Hoy me han correspondido a mí la misión, la gracia y el honor de traer una reliquia de Santa Librada, con la ilusión y la esperanza de que, por la veneración de Vdes. a la Santa y por su intersección ante Nuestro Señor, contribuya a acrecentar la gloria de Dios en esta tierra y sirva de gran provecho espiritual para sus vidas.

La reliquia de un santo, de una santa, de una virgen de una mártir, no es solamente el recuerdo de un pasado, ni es un trofeo, ni una joya, sin más. No, una reliquia constituye la memoria viva y agradecida de una persona que, habiendo entregado su vida por Dios, vive para siempre intercediendo por nosotros y sigue siendo testimonio y ejemplo vivos y modelo a imitar, válido para todas las personas, de cualquier edad, sexo y condición, en todo lugar y tiempo.

Su vida y su muerte, independientemente de las circunstancias de tiempo y lugar de las mismas, son un testimonio auténtico de vida y de muerte cristianas de quienes, a ejemplo del Primer Testigo, Jesucristo, dieron su vida por amor a Dios sobre todas las cosas y para la salvación del mundo.

He aquí la razón de ser de esta reliquia y de mi traslado desde el lugar donde se ha conservado y venerado durante casi nueve siglos, para que también ustedes la puedan contemplar y venerar.

Para que ella les recuerde permanentemente que ser cristianos es ser testigos; es decir, manifestar con nuestras palabras y obras y con nuestra propia vida el amor infinito de Dios, que Dios es Amor, como acaba de recordarnos el Papa Benedicto XVI en su primera Encíclica “Dios es Amor”, y que del Amor de Dios, como de su fuente, nace y nos llega nuestro amor a Dios sobre todas las cosas y el amor a los hermanos como Cristo nos ha amado.

Les he traído la reliquia de Santa Librada para que les recuerde e impulse, sobre todo a los jóvenes, a vivir una vida en la fidelidad y en la fortaleza de la Virgen y Mártir Santa Librada.

Para que Santa Librada nos alcance del Señor la bendición para los padres y las madres, la fecundidad para las madres y la salud para los niños.

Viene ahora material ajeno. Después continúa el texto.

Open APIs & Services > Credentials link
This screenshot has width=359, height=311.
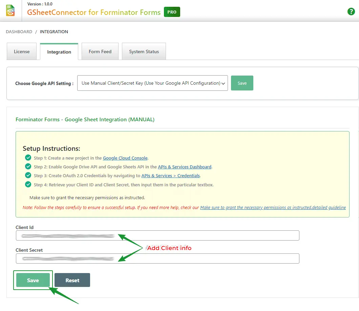[x=170, y=175]
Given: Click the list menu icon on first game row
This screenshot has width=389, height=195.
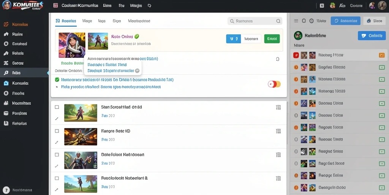Looking at the screenshot, I should coord(278,107).
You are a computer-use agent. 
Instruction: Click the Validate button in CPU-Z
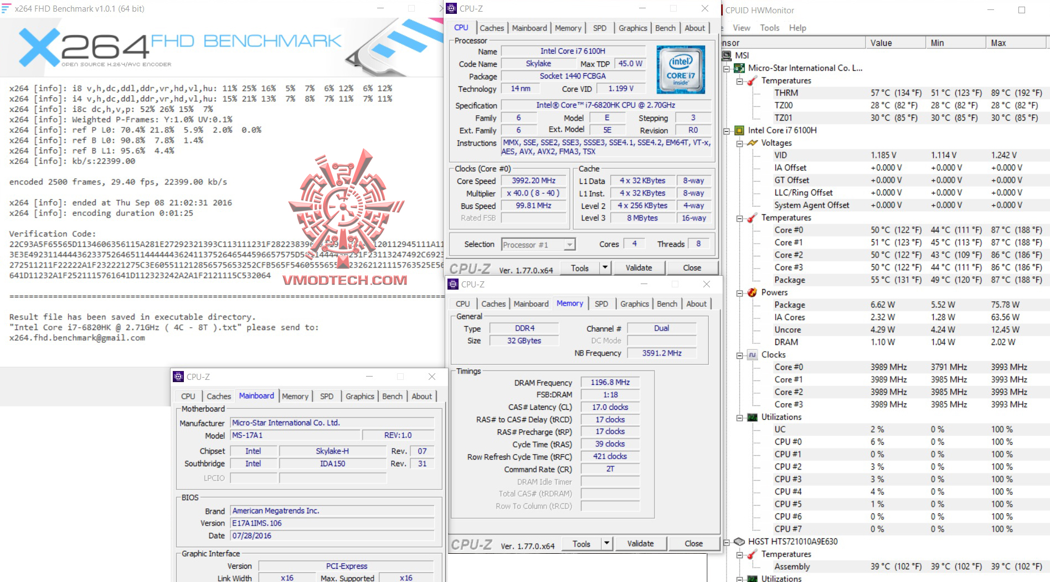click(x=639, y=267)
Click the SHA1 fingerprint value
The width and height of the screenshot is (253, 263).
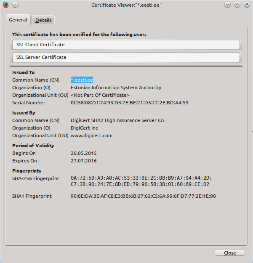[143, 196]
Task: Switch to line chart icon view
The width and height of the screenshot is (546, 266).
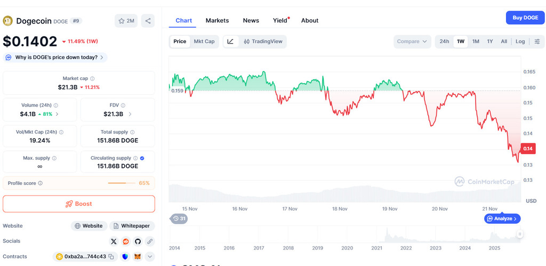Action: (230, 42)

Para que Santa Librada, esparcidos los restos de su cuerpo, que albergó tan gran santidad, por todo el mundo, como la fe cristiana, extendida por el mundo entero, constituya un vínculo de unión por la oración y por el servicio mutuos entre Sigüenza y Las Tablas, entre la diócesis de Chitré y la de Sigüenza Guadalajara, entre Panamá y España, entre América y Europa.

Conclusión

Que la Santísima Virgen María, que en Sigüenza comparte el oficio de Patrona con Santa Librada y que en esta tierra de ustedes es invocada bajo tan numerosas, tan diversas y tan bellas advocaciones, nos alcance de su Hijo las gracias que hoy le pedimos y le seguiremos pidiendo por intercesión de Santa Librada.

La Eucaristía, que estamos celebrando, fuente y culmen de la vida cristiana, constituye hoy y siempre la fuente donde se alimentan nuestra fe, nuestra esperanza y nuestro amor, la fidelidad de las vírgenes y la fortaleza de los testigos y de los mártires.

Que la Eucaristía constituya también el lugar privilegiado de nuestro encuentro en la familia de los diversos pueblos y de la comunión entre los hermanos. Amén.